Safest your kids will ever be, is right there in your belly.

The days are long, but the years are short.

Just wait ’til she’s a teenager, she’s gonna hate you.

You’re going to miss this.

It’ll be over in a blink.

I’d like to think that I was somewhat graceful in how I received these things, at least on the outside, though I’m sure an occasional lip snarl was visible. As the years have gone by, faster than even those strangers promised, I find myself reconsidering what they said. I soften, toward them and toward the inevitable ways we resist the advice of those further down the path. Wisdom tickles at my own lips as people around me lift a toe toward ground I’ve trod. I hold back, but only barely.

I come home and think that I should remember those words, I should heed the advice of people intimate with just how quickly one day becomes I should have. I have the best of intentions, but even the best intentions can fall victim to the cumulative weight of 8 hours of being pelted by one thing or another. When the trek from the driveway to the mudroom has the ability to spark squabbles between the girls over, from what I can tell, absolutely nothing and when the dog vies desperately for my attention when all I want, for-the-love-of-all-that-is-good, is a moment to finally pee, I wonder if my priorities are completely out of whack. Defeated, frustrated and frozen because I just want the chance to pee after unreasonably setting aside that most basic need to take another meeting.
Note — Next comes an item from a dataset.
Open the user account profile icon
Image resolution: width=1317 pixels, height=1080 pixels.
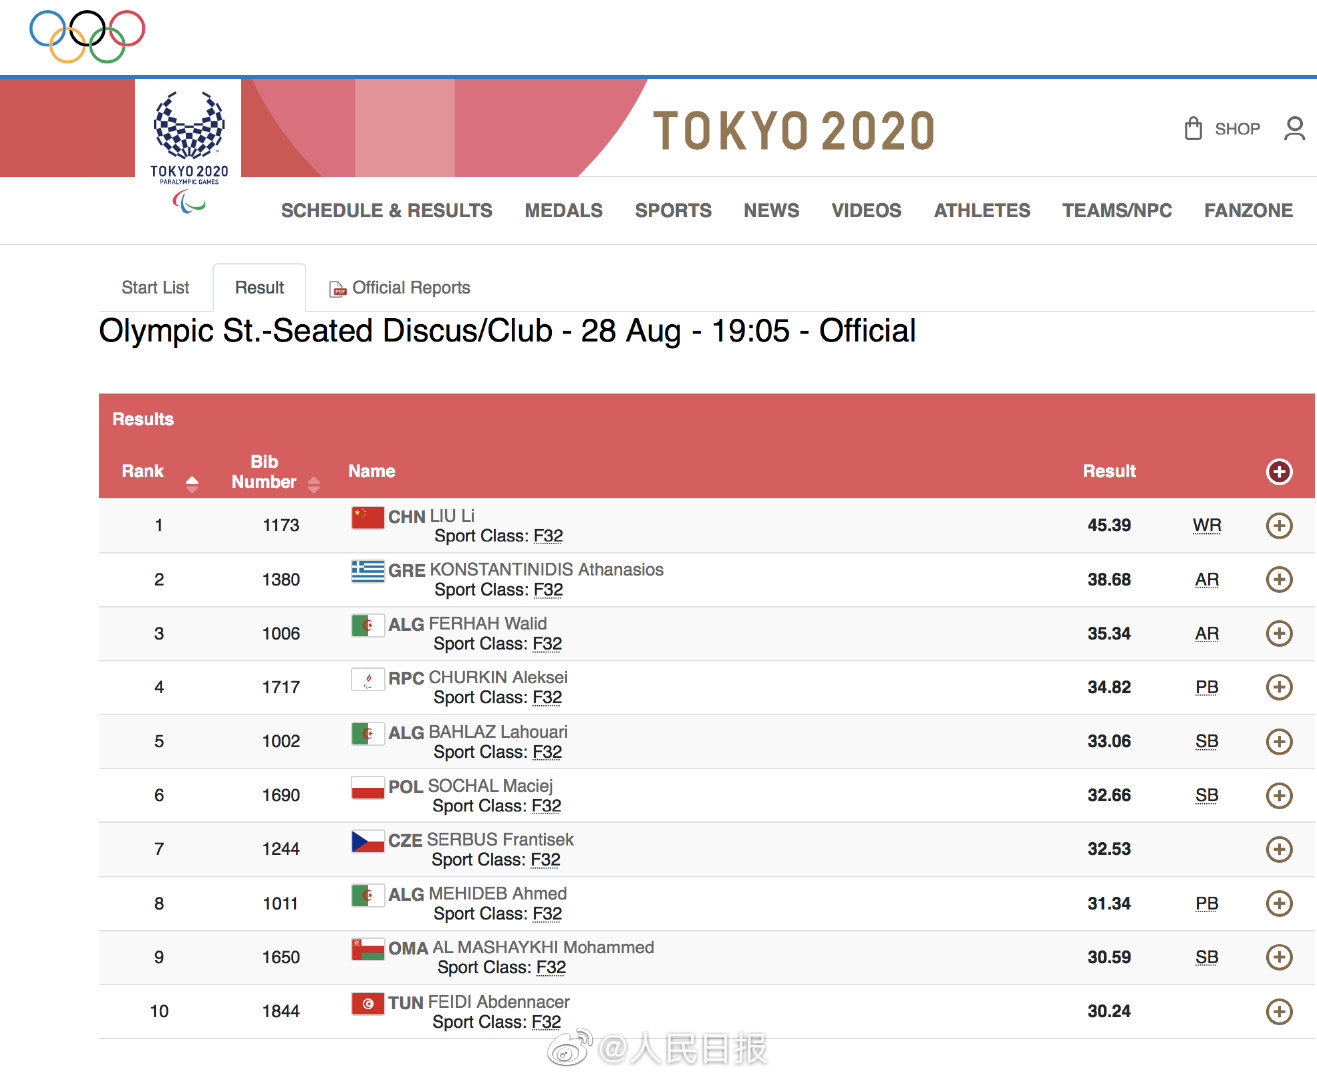tap(1294, 129)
This moment, which doesn’t happen every day, makes me feel the deepest kind of shame. I chose everything that I have—daughters, business, people who love me. How dare I wish for those things to fall away entirely so that I can what, go to the bathroom and then linger to obsess over my deepening 11 wrinkle?
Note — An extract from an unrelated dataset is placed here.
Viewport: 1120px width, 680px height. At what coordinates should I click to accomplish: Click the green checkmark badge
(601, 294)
Yesterday I was in the blurry moments of transition, when I leave the office to meet the bus, but my responsibilities don’t end—emails still come through, calls flash on my phone. I was about to close my laptop when I saw the news about Boston. I didn’t at first know what it really meant, so often do horrifying headlines flash from the screen. I clicked and began to understand. I thought back to Sean and Ave at Fewnway on Saturday, then I thought back to September 11th 2001 and being on our way to Logan. I thought of Newtown, of Ransom, and of Dawn, I thought back to my accident, and I felt everything slip away.
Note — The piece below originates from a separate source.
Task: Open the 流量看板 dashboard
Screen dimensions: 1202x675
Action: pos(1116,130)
I tried to understand what it was, but the best I could do was sense a letting go, detachment coursing through me. Again. Like unwanted wisdom from the universe. Doesn’t matter how good. Doesn’t matter how pure. Lives will end, abruptly and without notice. Moms will die. Sons will die. Senseless tragedy will strike even as you feel as if you are still grieving from the last time.

What is the lesson?

…to anticipate inevitable loss?

…be grateful for every moment?

…to hate those who do evil?

…to lift up those focused on good?

I want this time to be different. I want to remember what has happened and be conscious of my blessings in every moment. I have no doubt that I’ll try. I’ll continue lingering over my sleeping girls, I’ll be kind to those around me, and strive to focus more on good than evil. I hope I will always be surprised when evil visits, just as I hope I’ll have the discipline to focus on the very good things that exist in the world but don’t hold the headlines quite so long.

I suppose this is all a longwinded way of saying that perhaps the pearls people try to give us, no matter how crudely, are in fact gifts. Just as life is, in each moment, whether we are aware of it or not, a beautiful thing.

Be tender to all those you meet, because as the saying goes, everyone you meet is fighting a hard battle.